-------- Study material

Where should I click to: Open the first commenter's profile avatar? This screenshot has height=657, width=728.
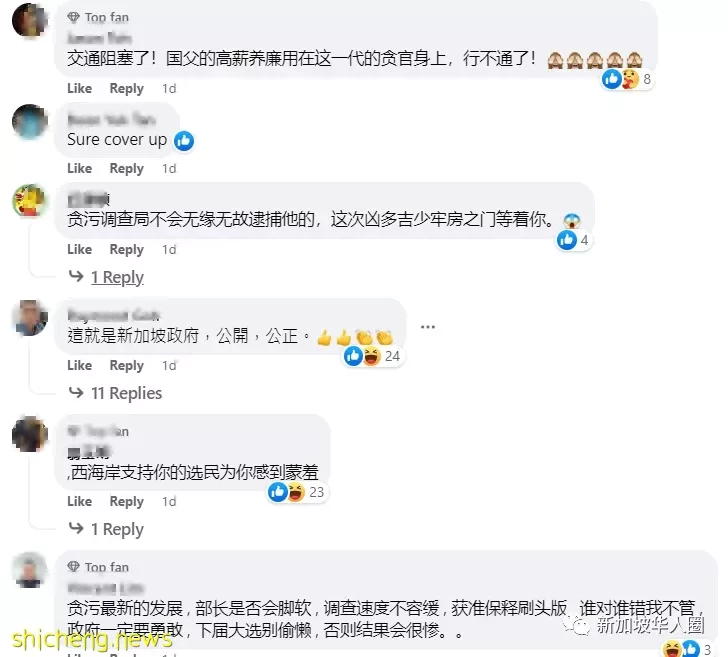(x=30, y=20)
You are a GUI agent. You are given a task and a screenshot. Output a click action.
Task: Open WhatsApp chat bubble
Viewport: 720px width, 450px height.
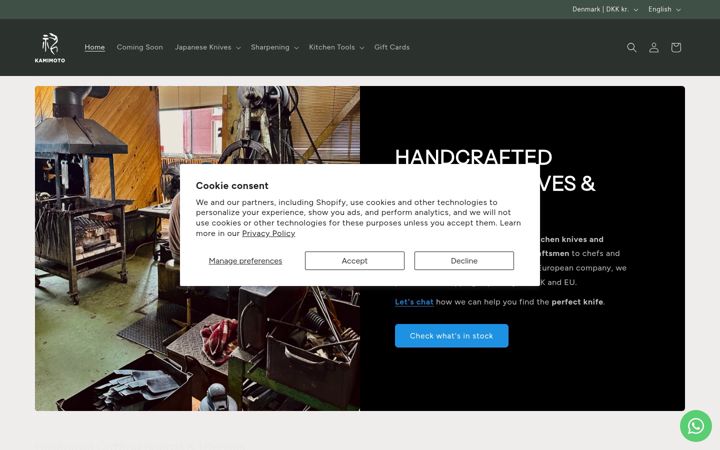point(696,426)
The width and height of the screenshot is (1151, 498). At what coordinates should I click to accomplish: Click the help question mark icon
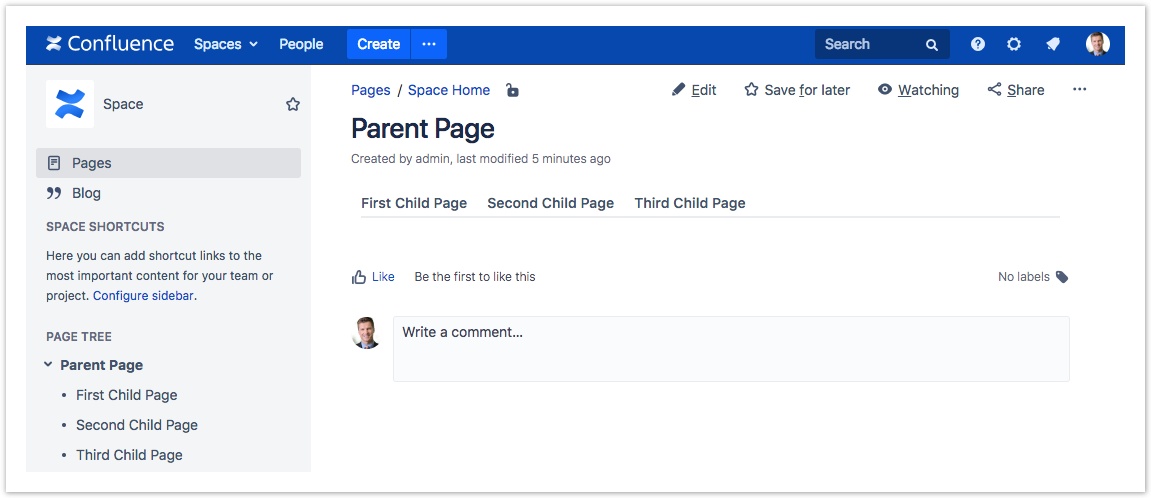click(x=977, y=44)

----------------

● Assigned task: An exact repetition of all the records above is required, excluding the pictures.

● Answer to this exercise:
Where should I click to: Open the first commenter's profile avatar? This screenshot has height=657, width=728.
(x=30, y=20)
You are a GUI agent. You are given a task and a screenshot. Output a click action.
Task: Open WhatsApp chat bubble
Viewport: 720px width, 450px height.
point(696,426)
The width and height of the screenshot is (1151, 498). At what coordinates should I click to accomplish: Click the help question mark icon
click(x=977, y=44)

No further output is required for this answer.